The trial court carefully and appropriately instructed all of the jurors as to their responsibility in order to remove any possible taint before allowing them to continue with their deliberations.   He ordered them “not to infer anything from [the] notes [from Jurors number 4 and 6]”, and “not to consider them in [their] deliberations.” He further instructed them to base their verdict on the testimony and other evidence introduced at trial, including the exhibits and the stipulations.   Mindful that “[t]he extent and type of the trial court's investigation into the [alleged] improper contact are confided to the court's discretion and reviewable only for abuse,” Al-Mahdi, supra, 867 A.2d at 1019, we conclude that the trial court did not abuse its discretion in conducting a limited investigation under the circumstances of this case, and in denying Mr. Richardson's motions for a mistrial and for a new trial.

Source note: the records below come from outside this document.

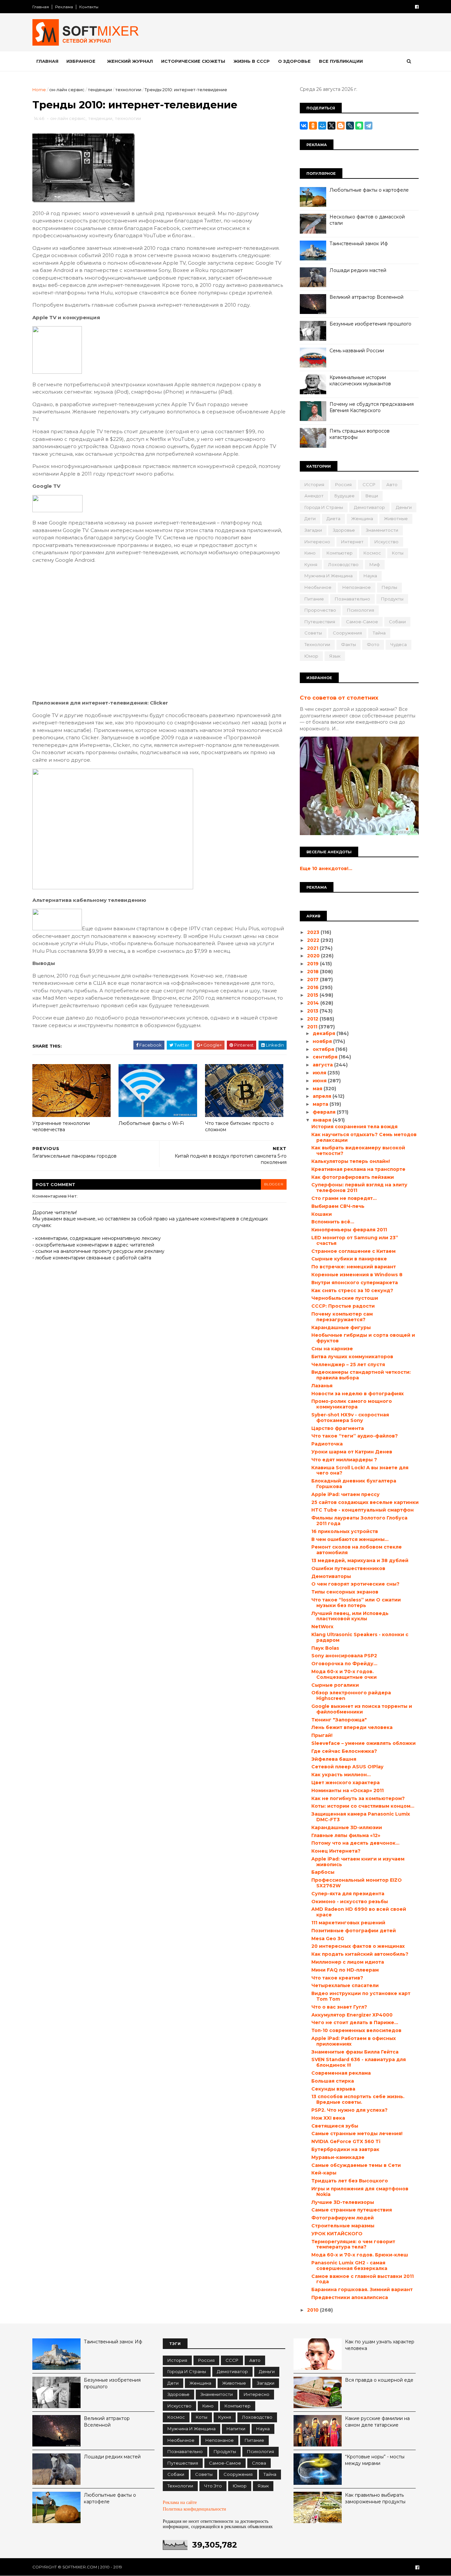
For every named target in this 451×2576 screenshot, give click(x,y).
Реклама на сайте (180, 2502)
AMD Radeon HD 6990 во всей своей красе (358, 1912)
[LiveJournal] (350, 126)
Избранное (80, 61)
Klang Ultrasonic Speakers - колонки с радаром (359, 1637)
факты (348, 644)
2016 (313, 987)
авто (392, 484)
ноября (323, 1041)
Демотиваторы (331, 1576)
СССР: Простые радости (343, 1306)
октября (324, 1049)
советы (313, 632)
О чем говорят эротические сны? (355, 1584)
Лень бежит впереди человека (352, 1727)
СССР (369, 484)
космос (372, 553)
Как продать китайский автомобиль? (359, 1954)
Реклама (64, 6)
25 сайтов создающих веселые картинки (365, 1502)
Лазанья (321, 1386)
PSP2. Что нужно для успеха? (349, 2110)
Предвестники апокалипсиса (349, 2297)
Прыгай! (321, 1735)
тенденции (100, 89)
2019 (313, 964)
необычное (317, 587)
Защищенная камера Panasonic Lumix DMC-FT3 (360, 1817)
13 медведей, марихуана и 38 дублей (359, 1560)
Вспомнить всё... (332, 1222)
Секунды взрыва (333, 2089)
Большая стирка (332, 2081)
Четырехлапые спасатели (345, 1985)
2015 (313, 995)
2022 (314, 940)
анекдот (314, 495)
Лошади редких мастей (358, 270)
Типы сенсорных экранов (344, 1592)
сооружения (347, 632)
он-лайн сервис (67, 89)
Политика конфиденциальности (194, 2509)
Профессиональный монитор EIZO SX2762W (356, 1883)
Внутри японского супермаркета (354, 1283)
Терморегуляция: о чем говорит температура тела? (353, 2244)
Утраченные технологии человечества (61, 1126)
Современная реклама (341, 2073)
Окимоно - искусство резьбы (349, 1901)
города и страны (323, 507)
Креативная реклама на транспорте (358, 1169)
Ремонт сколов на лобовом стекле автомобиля (356, 1550)
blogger (273, 1184)
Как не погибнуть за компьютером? (358, 1798)
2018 (313, 972)
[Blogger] (341, 126)
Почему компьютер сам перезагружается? (342, 1317)
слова (259, 2463)
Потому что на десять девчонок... (355, 1843)
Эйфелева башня (333, 1759)
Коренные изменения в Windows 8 (356, 1275)
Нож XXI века (328, 2118)
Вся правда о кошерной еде (379, 2380)
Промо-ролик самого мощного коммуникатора (351, 1404)
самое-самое (362, 621)
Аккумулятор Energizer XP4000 (352, 2015)
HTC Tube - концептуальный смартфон (362, 1510)
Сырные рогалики (335, 1685)
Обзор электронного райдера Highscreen (351, 1695)
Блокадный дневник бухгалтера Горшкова (353, 1483)
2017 (313, 979)
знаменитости (382, 530)
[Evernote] (359, 126)
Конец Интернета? (336, 1851)
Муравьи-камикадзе (337, 2157)
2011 (313, 1027)
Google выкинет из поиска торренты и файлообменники (361, 1709)
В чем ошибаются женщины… (350, 1539)
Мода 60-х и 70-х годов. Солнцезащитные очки (344, 1674)
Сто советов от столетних (339, 697)
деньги (404, 507)
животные (396, 518)
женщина (362, 518)
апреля (322, 1096)
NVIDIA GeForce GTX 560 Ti (345, 2141)
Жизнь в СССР (251, 61)
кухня (310, 564)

Accordingly, for the foregoing reasons, we affirm the judgment of the trial court.

So ordered.


1.   Mr. Richardson was convicted of assault with intent to kill while armed, in violation of D.C.Code §§ 22-501, -3202 (1996), recodified at 22-401, -4502 (2001);  first-degree murder while armed (premeditated), in violation of §§ 22-2401, -3202, recodified at 22-2104, -4502;  possession of a firearm during a crime of violence, in violation of § 22-3204(b), recodified at 22-4504(b);  and carrying a pistol without a license, in violation of § 22-3204(a), recodified at 22-4504(a).

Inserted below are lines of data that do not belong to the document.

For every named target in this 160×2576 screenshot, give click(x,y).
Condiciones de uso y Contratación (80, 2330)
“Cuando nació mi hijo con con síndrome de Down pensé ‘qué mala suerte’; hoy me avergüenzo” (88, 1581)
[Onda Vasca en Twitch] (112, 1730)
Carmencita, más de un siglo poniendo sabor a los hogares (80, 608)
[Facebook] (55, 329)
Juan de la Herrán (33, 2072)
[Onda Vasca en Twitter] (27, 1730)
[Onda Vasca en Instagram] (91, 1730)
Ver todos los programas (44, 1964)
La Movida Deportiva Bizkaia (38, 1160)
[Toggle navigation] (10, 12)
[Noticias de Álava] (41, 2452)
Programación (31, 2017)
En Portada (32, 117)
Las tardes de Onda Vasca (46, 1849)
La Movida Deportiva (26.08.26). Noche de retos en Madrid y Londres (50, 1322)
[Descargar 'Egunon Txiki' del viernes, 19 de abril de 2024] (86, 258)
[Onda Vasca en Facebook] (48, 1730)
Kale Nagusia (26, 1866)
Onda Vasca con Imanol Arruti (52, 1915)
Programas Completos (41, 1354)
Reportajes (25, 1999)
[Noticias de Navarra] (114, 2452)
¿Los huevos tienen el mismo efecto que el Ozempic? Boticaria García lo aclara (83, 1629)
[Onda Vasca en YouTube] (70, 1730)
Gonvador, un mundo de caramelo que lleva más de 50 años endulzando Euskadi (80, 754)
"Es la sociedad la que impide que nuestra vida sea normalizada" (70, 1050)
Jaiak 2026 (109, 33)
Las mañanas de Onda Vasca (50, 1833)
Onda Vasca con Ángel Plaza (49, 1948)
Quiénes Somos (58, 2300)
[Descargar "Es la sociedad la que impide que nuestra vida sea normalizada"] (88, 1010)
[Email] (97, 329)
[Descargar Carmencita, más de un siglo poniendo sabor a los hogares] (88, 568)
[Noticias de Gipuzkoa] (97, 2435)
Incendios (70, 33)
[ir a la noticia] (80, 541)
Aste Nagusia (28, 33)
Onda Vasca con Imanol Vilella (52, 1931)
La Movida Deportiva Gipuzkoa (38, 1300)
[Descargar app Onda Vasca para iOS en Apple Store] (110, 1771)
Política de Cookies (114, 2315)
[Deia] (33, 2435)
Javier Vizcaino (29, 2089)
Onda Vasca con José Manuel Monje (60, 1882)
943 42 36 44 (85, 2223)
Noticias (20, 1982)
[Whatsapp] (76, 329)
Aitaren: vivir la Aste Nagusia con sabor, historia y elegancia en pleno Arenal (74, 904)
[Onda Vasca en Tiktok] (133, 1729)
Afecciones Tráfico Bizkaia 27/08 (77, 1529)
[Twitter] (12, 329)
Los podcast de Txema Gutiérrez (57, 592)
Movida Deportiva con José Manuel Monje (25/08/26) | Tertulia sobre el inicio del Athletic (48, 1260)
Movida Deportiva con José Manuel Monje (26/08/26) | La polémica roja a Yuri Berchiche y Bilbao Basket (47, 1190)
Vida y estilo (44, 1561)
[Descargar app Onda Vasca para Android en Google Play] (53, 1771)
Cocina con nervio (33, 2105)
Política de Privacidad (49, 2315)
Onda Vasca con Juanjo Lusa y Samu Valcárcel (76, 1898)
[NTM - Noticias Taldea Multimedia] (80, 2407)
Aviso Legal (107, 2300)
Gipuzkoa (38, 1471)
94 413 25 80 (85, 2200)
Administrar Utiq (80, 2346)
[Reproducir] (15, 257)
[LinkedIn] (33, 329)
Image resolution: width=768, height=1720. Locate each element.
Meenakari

2.   Mr. Richardson informed counsel that he did not wish to proceed without twelve jurors.

3.   Before Juror number 6 was brought in, the deputy clerk informed the court that when he went to get Juror number 4 from the jury room, another juror asked why he was going into the courtroom.   Juror number 4 replied, “because of my note[, a]nd the jurors laughed.”

4.   In his motion for a new trial, Mr. Richardson did not mention Juror number 6, and arguably has waived that claim.